According to a report in the Times, the confidential plans, reported in The Architects' Journal, are believed to be endorsed by King Abdullah bin Abdul Aziz of Saudi Arabia.
Modern Mecca is all but unrecognizable from the city that predated the foundation of the Saudi kingdom in 1932.
Conservationists claim that hundreds of historic buildings have been levelled to make way for high-rise hotels and apartment blocks.
A report by the Saudi British Bank, one of the kingdom's biggest lenders, estimated earlier this year that 15 billion dollars will be invested by foreign and Saudi companies in construction and infrastructure in Mecca by 2012.
Homes and hills are to be flattened and in their place about 130 skyscrapers are planned, including the Abraj Al Bait Towers, which is to be one of the world's biggest buildings.
At the centre of the development will be the redesign of the Haram mosque and its surrounding area.

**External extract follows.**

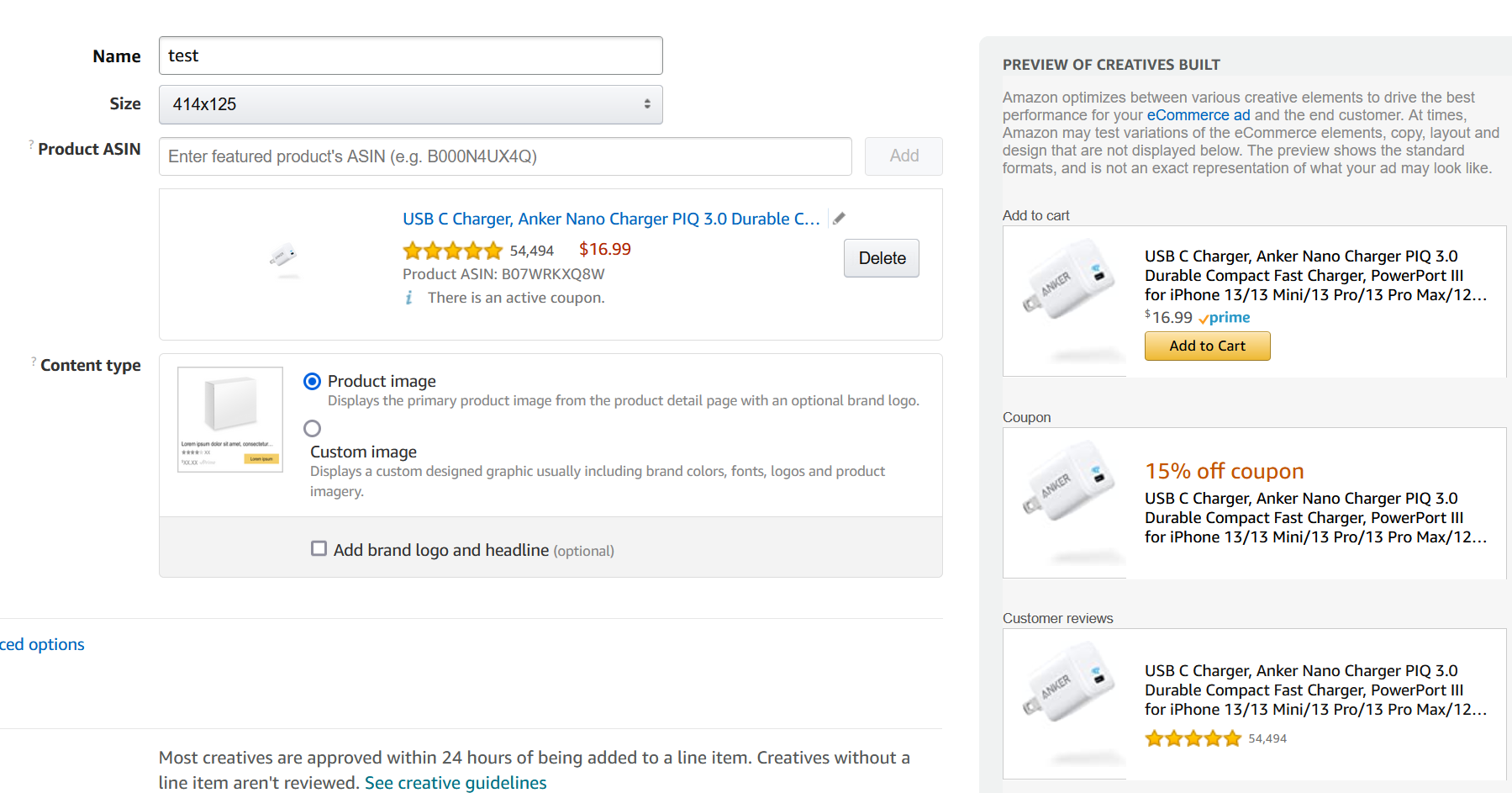Click the product's star rating icons
The height and width of the screenshot is (793, 1512).
452,251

King Abdullah is understood to have recruited 18 leading architects, engineers and construction firms to "establish a new architectural vision" for the 356,800 square meter complex.
According to The Architects' Journal, the project is likely to be phased, with the initial stage increasing the capacity of the mosque from 900,000 to 1.5 million. Once the scheme is completed, capacity for the district should be 3 million.
The proposals have been split into two.
Foster and Partners, which is headed by Lord Foster, is one of ten practices that will look at a range of alternatives for the northern expansion of the Haram mosque.
Zaha Hadid, a Pritzker Prize winning architect, has been given the key job of coming up with ideas for the mosque itself, as well as "revisiting the whole area of the central district".
"The main objective of the design studies is to enrich our discourse on how we should address the future architecture of the Haram," according to a source close to the project.